WHAT TO PRODUCE: Can you give the rows from the line with "Identify the location" up to and including the line with "stat-card-price-recommendations: 1,938 Price recommendations is" again, swapping "Where is" for "Where can I find" and leaving everything else unchanged? Leave the pictures out of your answer.

════════

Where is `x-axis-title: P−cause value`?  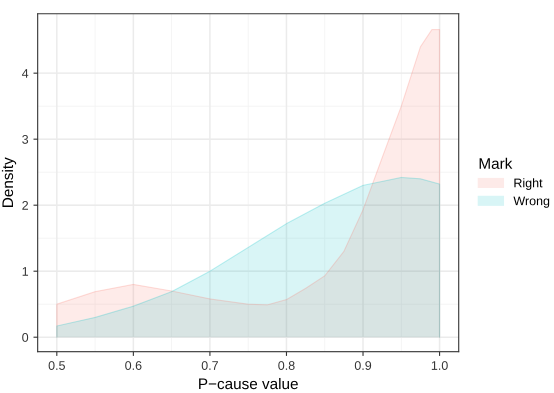 x-axis-title: P−cause value is located at coordinates (248, 384).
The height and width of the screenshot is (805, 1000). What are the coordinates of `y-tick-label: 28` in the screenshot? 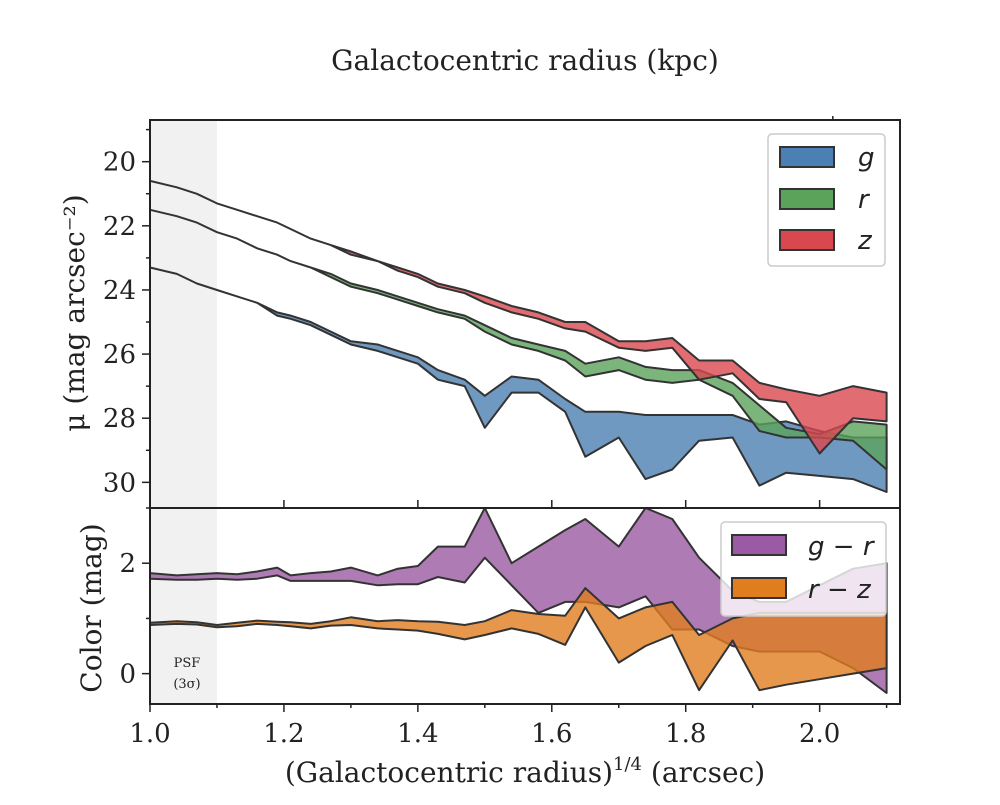 It's located at (120, 419).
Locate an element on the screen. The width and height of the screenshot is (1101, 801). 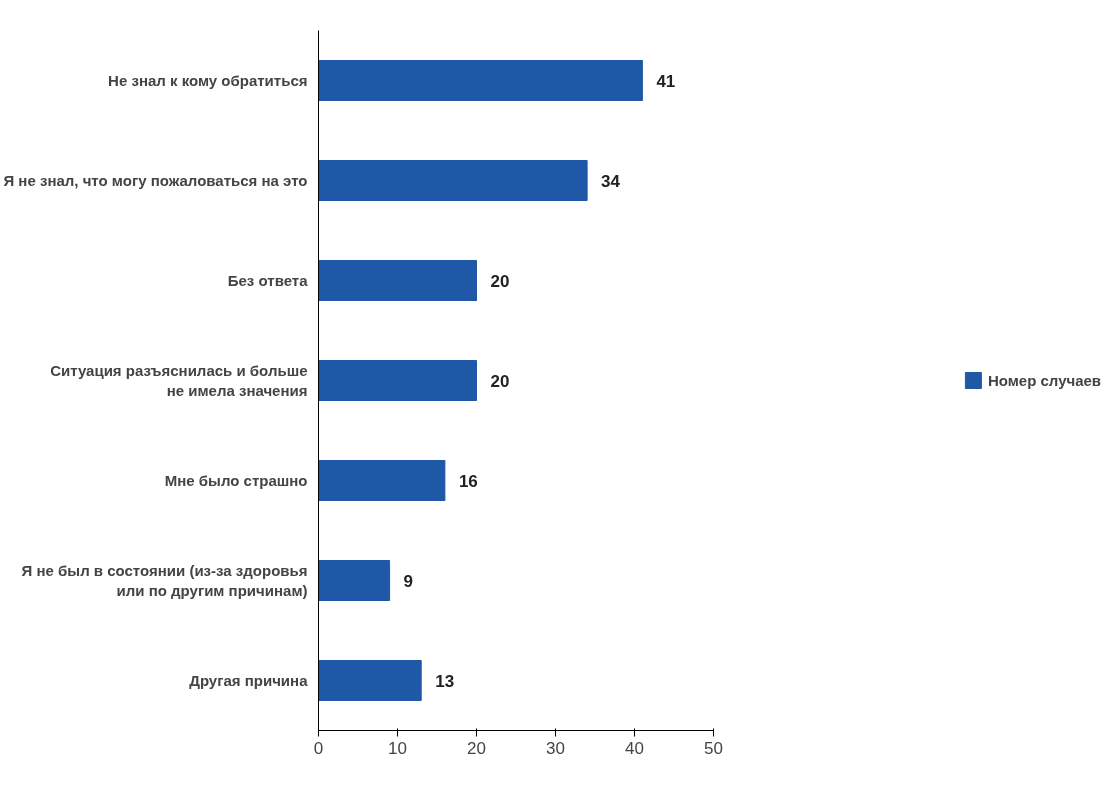
x-tick-label: 10 is located at coordinates (398, 748).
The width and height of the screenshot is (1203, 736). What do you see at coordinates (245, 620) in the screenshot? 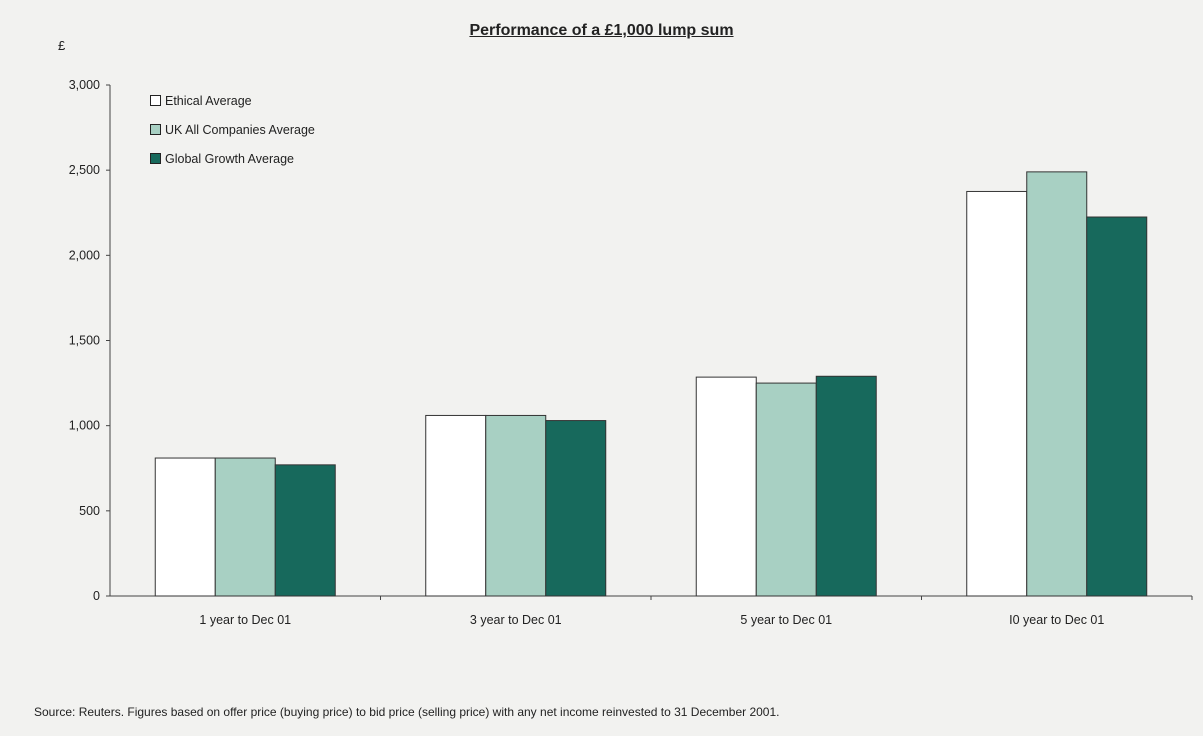
I see `x-tick-label: 1 year to Dec 01` at bounding box center [245, 620].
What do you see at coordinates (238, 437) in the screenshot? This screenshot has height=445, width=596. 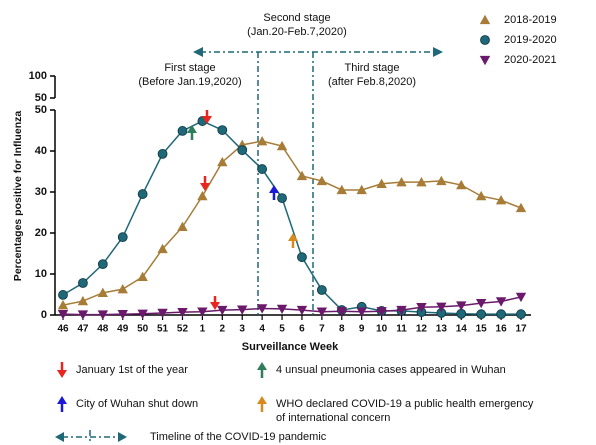 I see `timeline-label: Timeline of the COVID-19 pandemic` at bounding box center [238, 437].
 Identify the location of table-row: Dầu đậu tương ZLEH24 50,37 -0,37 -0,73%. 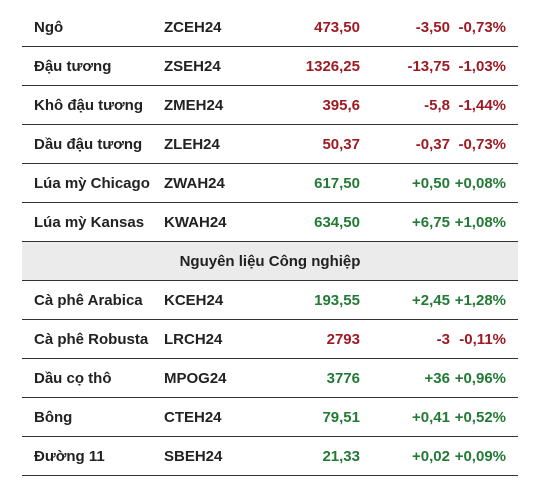
(270, 144).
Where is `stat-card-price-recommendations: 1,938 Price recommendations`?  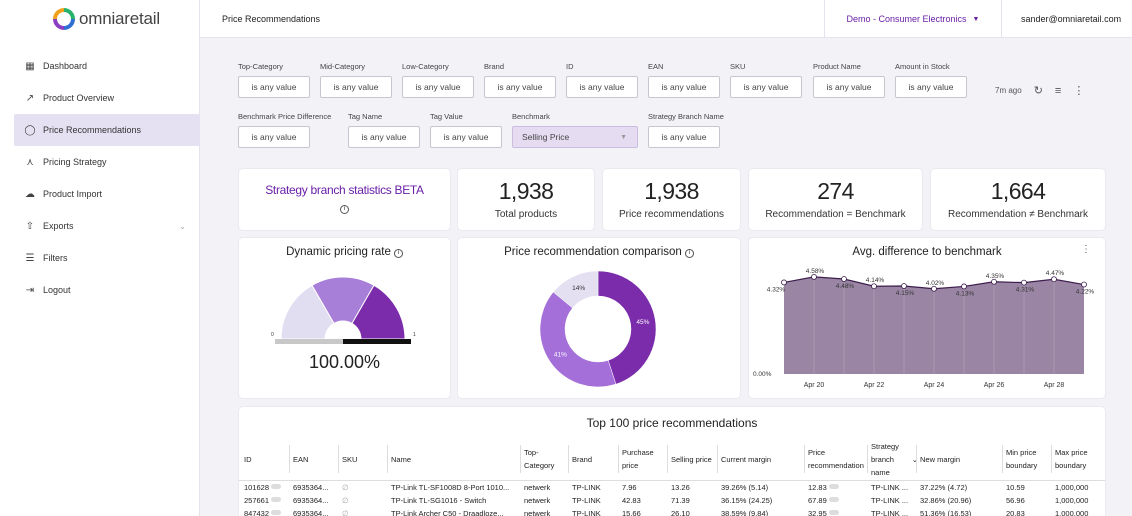
stat-card-price-recommendations: 1,938 Price recommendations is located at coordinates (672, 200).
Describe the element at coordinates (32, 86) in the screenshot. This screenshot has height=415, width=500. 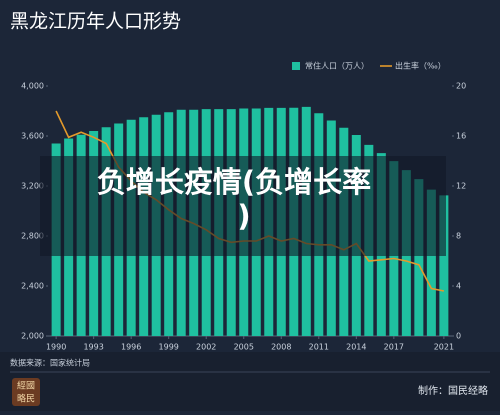
I see `y-tick-label: 4,000` at that location.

════════

RESULT FOR THIS EXERCISE:
 Identify the location of table-row: Dầu đậu tương ZLEH24 50,37 -0,37 -0,73%. 
(270, 144).
Where can I find `stat-card-price-recommendations: 1,938 Price recommendations`?  
stat-card-price-recommendations: 1,938 Price recommendations is located at coordinates (672, 200).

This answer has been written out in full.